This is not unlike what happened to the white supremacist, Richard Barrett. A few years ago, as part of a documentary, John Safran obtained a DNA sample from Barrett and had a DNA test done without his consent (he got him to blow up a balloon and used the saliva inside). It showed recent African ancestry in the maternal line. Safran announced the finding at an awards ceremony organised by Barrett but never got to air the documentary because of threatened legal action.
A year later, Barrett was murdered by a young black man who it seems was being paid by the homophobic white supremacist for sexual favours.
If the hatred and ridicule arise from traits that are 1)freely chosen and 2)deserving of contempt (both of which are the case here), there’s nothing wrong with that. Not only is it not wrong, it is positively right: it discourages others from adopting racist jackassery and inhibits the spread of racism by making its adherents less willing to promulgate it in public.
Even if it didn’t change his attitudes, it most certainly did affect him – becoming a public laughingstock is going to degrade his ability to do really scary things in North Dakota or anywhere else, at least insofar as it makes it more difficult to recruit allies.
I am reminded of the Robot Chicken “Dicks With Time Machines” scenes, where somebody would mess with historical figures just to be a jerk… until the last sketch, in which an Adolf Hitler speech was interrupted by putting up a screen behind him and presenting a film of him straining on the toilet The audience to cracked up laughing and quit paying attention; at this point, the title changed to “Heroes With Time Machines”.
I’m not sure what punchline you would have come up with if you’d written those sketches, since you’d still consider the trickster to be a dick.

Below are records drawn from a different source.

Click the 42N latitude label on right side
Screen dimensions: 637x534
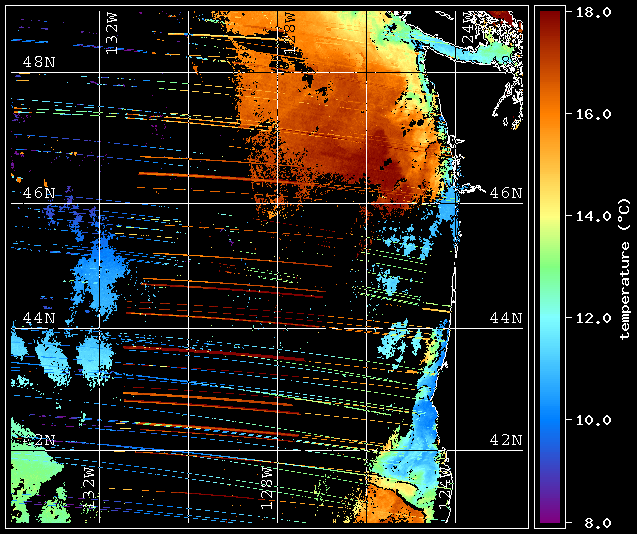(x=506, y=440)
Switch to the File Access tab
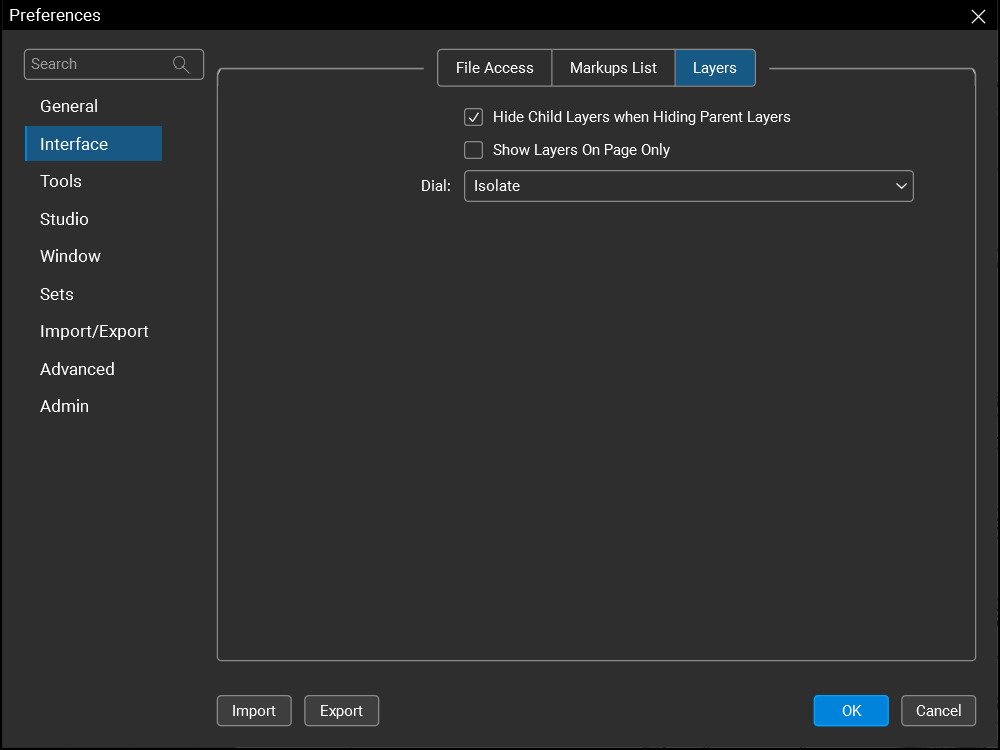1000x750 pixels. point(495,68)
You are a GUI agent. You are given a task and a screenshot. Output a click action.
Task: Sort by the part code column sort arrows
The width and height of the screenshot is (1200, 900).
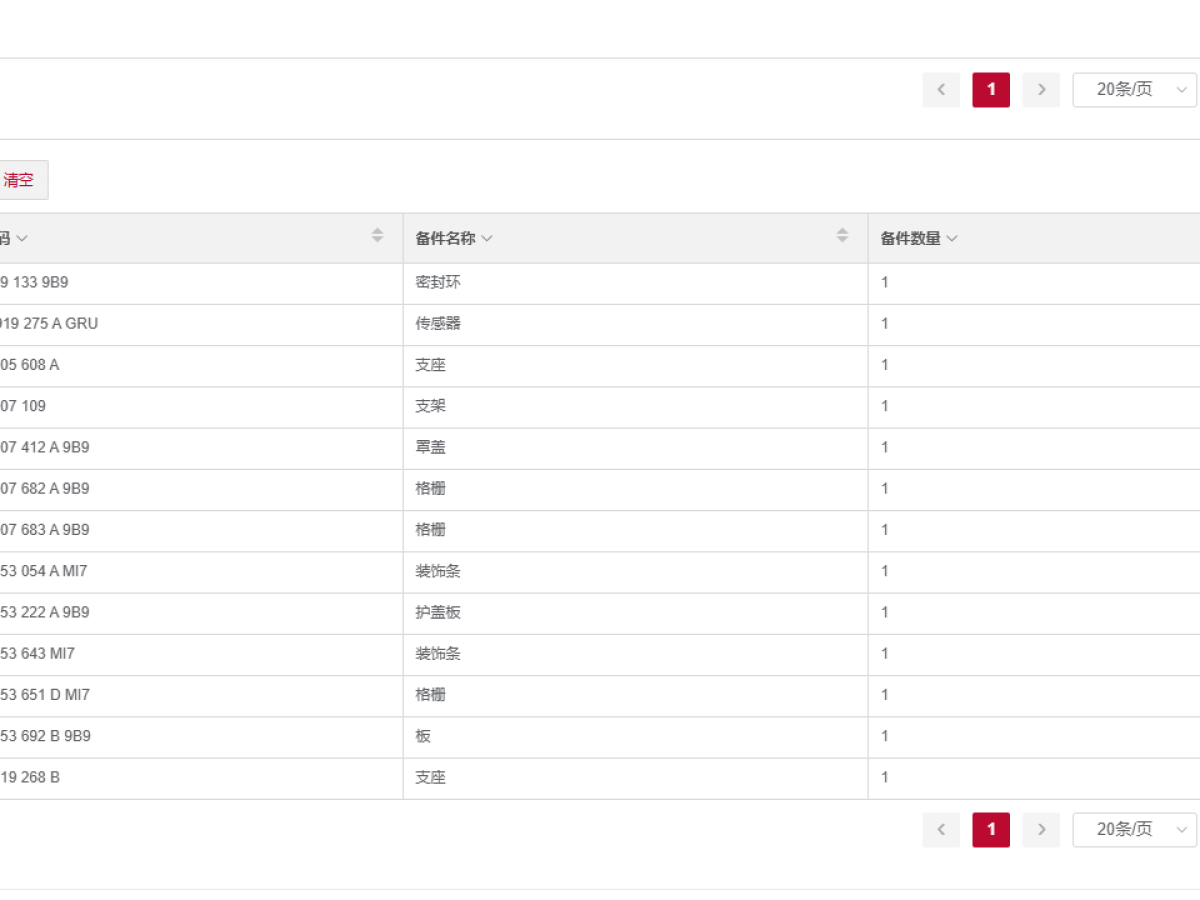pos(377,236)
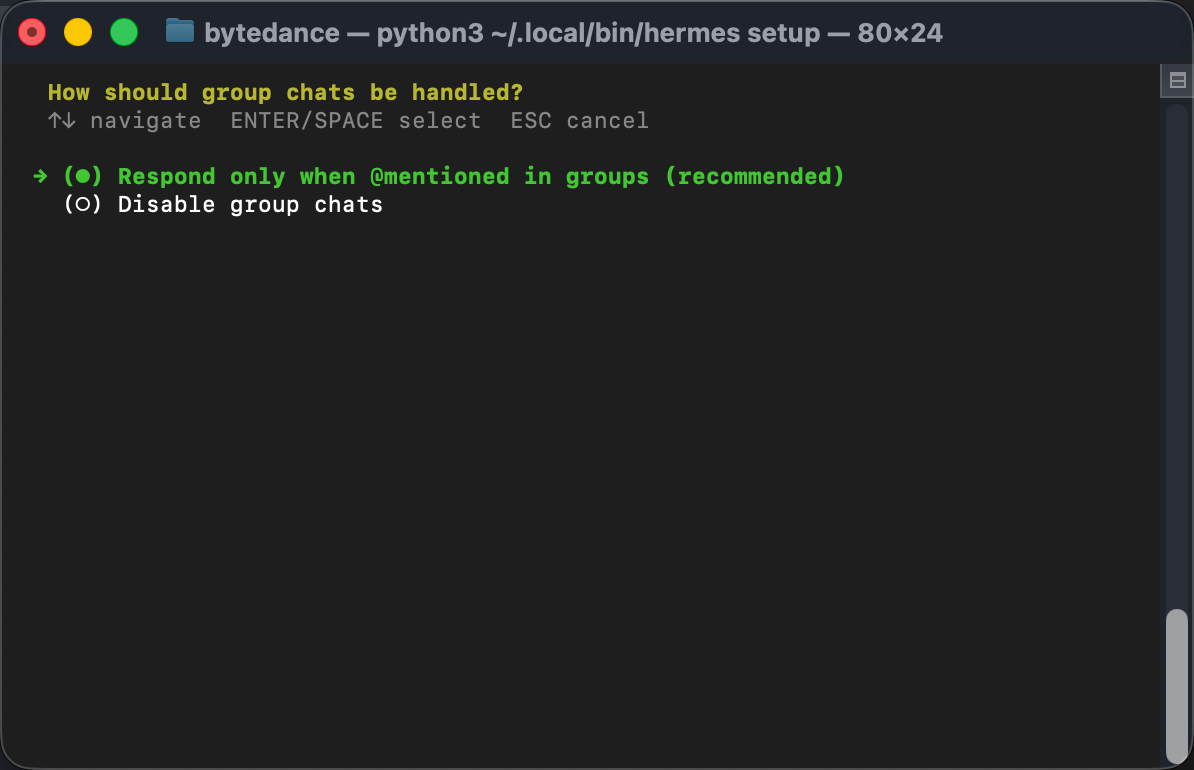Click the folder icon in the title bar
This screenshot has height=770, width=1194.
point(180,31)
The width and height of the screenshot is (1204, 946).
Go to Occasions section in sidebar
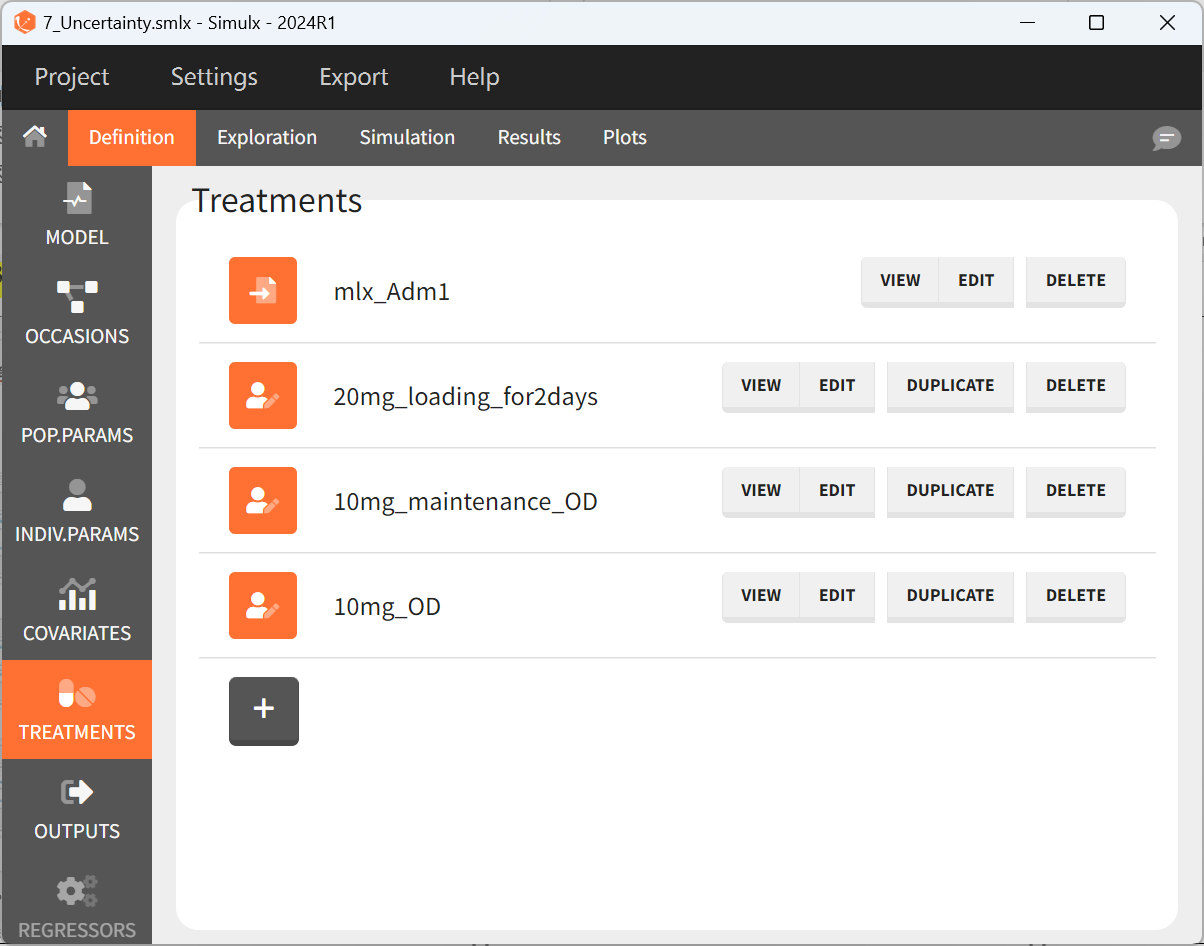tap(77, 313)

Yeah–I’m with others who think that public shaming is a good thing. There’s a pernicious human desire to be seen as a maverick hero, a figure from legend, blah blah blah. It leads to plenty of awfulness, like this dude.
If other awful people like this dude see him turned into a ridiculous buffoon even by their own standards, it might have some prophylactic effect. And that’s awesome.
That was my first thought too. But the guy in the New Yorker article became an ultra-orthodox Jew. No half measures for him. I concluded that he was inclined to fanaticism and didn’t much care fanatical what. Immoderation in everything. It would be as if the guy mentioned in the OP joined the NAACP, became a fanatical advocate of black power, etc.
As I already said, I agree, but I have to dispute your description of this desire as “pernicious”. The desire to be seen as a hero sometimes leads people to do actual heroic things, so on the whole it is at worst a double-edged sword,
Unfortunately it doesn’t work that way. It will only strengthen their feeling of being oppressed and make them even more convinced that they are right and everyone against them are wrong.